A Vital Springboard: The Future of University Officer Training Corps

Officer candidates stand on Parade

Time for change? Officer candidates stand on Parade during the Royal Military Academy Sandhurst’s Sovereign Parade on 12 April 2024. Image: Corporal Paul Watson / Defence Imagery / OGL


The British Army faces a crucial decision on officer training, with a danger that the wrong response to short-term pressures on RMA Sandhurst and University Officer Training Corps may damage both the Army Reserve officer pipeline and the capacity for long-term force expansion.

A key dilemma for the UK’s cash-strapped Army is whether to focus on maximising its capability to fight once for a limited period or on projecting force in a continuing major war.

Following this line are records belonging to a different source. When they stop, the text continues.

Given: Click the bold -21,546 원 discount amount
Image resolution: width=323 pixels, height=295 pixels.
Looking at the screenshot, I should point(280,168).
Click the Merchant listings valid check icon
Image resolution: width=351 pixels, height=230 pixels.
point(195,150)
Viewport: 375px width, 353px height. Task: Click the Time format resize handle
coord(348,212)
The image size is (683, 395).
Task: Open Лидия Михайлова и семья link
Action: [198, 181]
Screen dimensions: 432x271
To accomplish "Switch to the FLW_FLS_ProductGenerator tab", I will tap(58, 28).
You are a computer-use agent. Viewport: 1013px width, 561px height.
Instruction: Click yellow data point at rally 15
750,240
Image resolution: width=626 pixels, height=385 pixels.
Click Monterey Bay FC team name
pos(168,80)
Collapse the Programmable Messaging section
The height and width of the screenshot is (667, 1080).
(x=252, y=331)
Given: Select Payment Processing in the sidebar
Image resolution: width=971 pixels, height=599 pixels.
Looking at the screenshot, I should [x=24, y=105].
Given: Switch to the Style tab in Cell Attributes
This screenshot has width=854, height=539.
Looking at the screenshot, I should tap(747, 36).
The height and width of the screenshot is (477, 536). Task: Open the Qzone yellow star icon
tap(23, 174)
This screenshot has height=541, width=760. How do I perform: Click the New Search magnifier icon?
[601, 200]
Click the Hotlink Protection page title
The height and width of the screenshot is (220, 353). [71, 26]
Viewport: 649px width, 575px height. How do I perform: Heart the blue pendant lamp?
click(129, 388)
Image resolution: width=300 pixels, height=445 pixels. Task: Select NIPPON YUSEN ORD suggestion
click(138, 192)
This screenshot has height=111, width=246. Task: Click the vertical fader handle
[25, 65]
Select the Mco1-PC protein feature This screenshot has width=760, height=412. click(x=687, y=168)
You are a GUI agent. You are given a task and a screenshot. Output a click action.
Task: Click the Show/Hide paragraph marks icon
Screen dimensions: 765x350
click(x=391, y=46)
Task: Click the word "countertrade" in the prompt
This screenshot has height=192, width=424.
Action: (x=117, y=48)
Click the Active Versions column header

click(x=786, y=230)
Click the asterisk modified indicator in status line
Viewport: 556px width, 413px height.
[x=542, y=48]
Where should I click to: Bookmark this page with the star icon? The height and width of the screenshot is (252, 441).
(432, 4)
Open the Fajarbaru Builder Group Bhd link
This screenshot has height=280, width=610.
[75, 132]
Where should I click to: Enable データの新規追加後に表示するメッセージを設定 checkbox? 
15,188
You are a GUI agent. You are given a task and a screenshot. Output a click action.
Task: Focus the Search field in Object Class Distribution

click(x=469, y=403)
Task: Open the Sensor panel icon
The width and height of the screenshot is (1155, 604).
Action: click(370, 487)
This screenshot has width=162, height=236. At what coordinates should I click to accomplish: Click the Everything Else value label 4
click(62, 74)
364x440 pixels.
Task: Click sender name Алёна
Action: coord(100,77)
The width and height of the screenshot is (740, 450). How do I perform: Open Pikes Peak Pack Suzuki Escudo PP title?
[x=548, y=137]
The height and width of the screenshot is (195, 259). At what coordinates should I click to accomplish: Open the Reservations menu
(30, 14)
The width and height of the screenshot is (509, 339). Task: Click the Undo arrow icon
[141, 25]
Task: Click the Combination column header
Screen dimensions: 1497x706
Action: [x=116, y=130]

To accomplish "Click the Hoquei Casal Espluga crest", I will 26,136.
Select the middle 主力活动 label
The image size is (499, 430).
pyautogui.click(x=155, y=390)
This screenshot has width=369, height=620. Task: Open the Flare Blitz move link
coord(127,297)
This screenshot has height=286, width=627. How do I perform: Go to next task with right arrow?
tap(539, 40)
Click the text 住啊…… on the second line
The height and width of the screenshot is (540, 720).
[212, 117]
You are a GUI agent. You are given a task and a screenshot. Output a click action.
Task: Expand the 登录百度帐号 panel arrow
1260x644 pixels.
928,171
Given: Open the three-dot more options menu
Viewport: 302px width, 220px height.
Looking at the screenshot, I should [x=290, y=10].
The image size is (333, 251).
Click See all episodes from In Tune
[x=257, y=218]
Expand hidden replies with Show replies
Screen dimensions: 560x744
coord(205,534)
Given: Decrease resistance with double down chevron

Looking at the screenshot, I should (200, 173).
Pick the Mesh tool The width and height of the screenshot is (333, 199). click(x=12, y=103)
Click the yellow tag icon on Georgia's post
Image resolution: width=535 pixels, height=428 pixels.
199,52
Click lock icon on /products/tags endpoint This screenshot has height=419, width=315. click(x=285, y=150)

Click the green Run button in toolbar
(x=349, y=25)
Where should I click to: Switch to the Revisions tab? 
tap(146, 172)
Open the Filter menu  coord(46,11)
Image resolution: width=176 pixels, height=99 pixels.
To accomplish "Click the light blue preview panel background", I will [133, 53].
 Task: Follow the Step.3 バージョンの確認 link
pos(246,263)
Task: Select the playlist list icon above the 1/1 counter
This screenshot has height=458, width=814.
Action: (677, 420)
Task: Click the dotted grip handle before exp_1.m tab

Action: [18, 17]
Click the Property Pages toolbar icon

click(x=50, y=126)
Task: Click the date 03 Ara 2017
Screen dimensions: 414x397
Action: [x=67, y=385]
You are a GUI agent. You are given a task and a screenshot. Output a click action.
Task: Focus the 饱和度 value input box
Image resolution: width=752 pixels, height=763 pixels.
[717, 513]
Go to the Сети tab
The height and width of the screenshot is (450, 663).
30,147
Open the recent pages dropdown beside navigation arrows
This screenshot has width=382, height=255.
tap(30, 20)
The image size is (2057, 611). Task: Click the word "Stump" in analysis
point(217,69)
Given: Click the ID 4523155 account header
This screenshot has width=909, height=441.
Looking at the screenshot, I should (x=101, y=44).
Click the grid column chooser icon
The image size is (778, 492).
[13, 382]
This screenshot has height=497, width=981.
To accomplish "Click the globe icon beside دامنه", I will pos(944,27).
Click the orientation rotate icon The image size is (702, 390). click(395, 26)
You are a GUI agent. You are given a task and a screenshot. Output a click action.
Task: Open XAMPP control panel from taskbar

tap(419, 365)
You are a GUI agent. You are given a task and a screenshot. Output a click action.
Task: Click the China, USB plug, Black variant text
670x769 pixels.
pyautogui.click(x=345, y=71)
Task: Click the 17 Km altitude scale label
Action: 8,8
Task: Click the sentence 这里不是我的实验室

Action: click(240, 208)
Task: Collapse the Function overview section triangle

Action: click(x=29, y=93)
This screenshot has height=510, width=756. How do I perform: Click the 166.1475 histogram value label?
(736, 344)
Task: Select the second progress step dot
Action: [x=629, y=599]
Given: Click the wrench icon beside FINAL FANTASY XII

A speech in January last year by the then Chief of the General Staff, General Sir Patrick Sanders, moved the spotlight to the latter. The current Minister for Veterans, Al Carns, spoke in a similar vein at a recent RUSI conference. Both cited past major wars and the experience today in Ukraine. Hints are emerging that a similar view will be reflected in the Strategic Defence Review when it is published. 

Central to any expansion is how to recruit, train and expand the officer corps. Officers take much longer to select and train than soldiers, and without good officers an army cannot perform.

Before both world wars, Royal Military College Sandhurst and Royal Military Academy Woolwich provided regular officers. They were amalgamated after the Second World War into the Royal Military Academy Sandhurst (RMAS). Meanwhile, university Officers’ Training Corps (UOTCs) provided officers for the Territorial Army and directly for much of the new forces, with temporary Officer Cadet Units (First World War) and Officer Cadet Training Units (Second World War) providing the balance. 

Today, officer training is divided between RMAS, which provides all regular training, and UOTCs, which provide the first half of a reserve officer’s training. RMAS also provides an alternative for the first half and sole provision for the second. Under the current system, RMAS commands all UOTCs and certifies their training.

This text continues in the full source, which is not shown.